The report highlights sexual abuse and exploitation, especially defilement and rape, which continue to be among the most life-threatening crimes in Mukuru kwa Njenga slum.

Meanwhile information from the Wangu Kanja Foundation indicates that it receives reports about three cases of gender violence, mostly sexual abuse, every week. Young boys are also sodomised, and it is currently handling two cases that occurred this year.

But Ms Hellen Okello, chair of the Mukuru Women Action Group, says ignorance and want hinder their activism. “Poverty and injudiciousness make a mockery of the justice system because the perpetrators always win since they often settle the matter by paying off relatives of the victims. And lack of cooperation from the government to pursue the matter continues to provide an environment for the crime to thrive”.

Amnesty International has found that many sexual violence victims, especially from the slums, continue to suffer after being denied justice due to flawed investigations by the administration, or from the family members, who refuse to cooperate with the authorities.

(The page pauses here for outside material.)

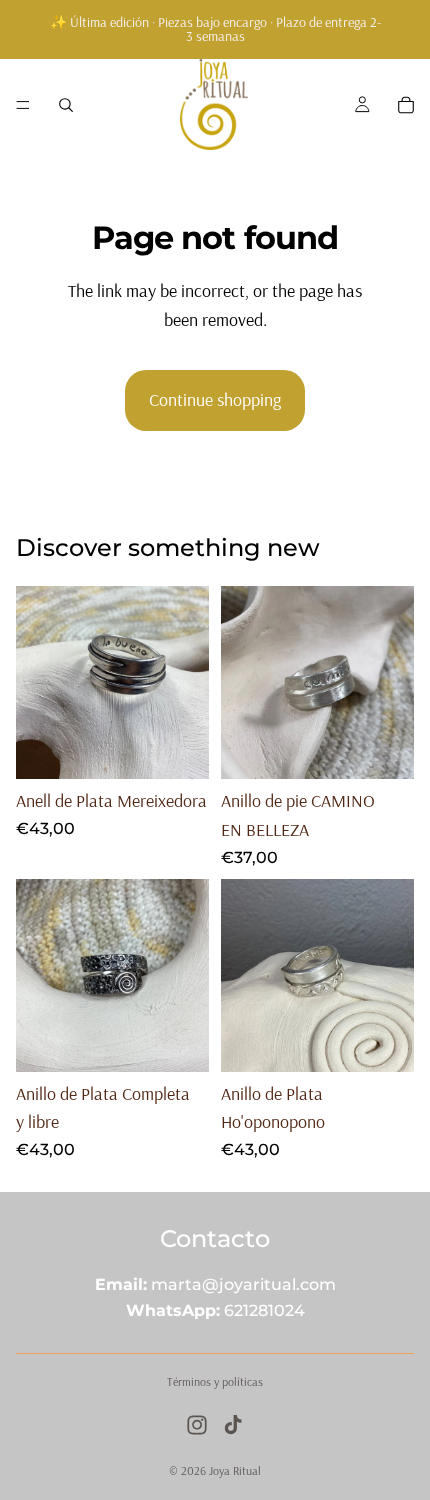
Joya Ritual (235, 1470)
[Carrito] (406, 105)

“We urge the government and the families of the victims not to accept money as compensation. Failure to have the offender imprisoned only encourages the vice.”

Mr Peter Sila, the chief of Mukuru kwa Njenga slum, notes that many cases fail to see the light of the day due lack of cooperation by the victims’ families. Only a few cases make it to court, but most are thrown out after the complainant fails to appear in court.

About 60 per cent of Nairobi’s two million people live in slums, with limited access to water and sanitation.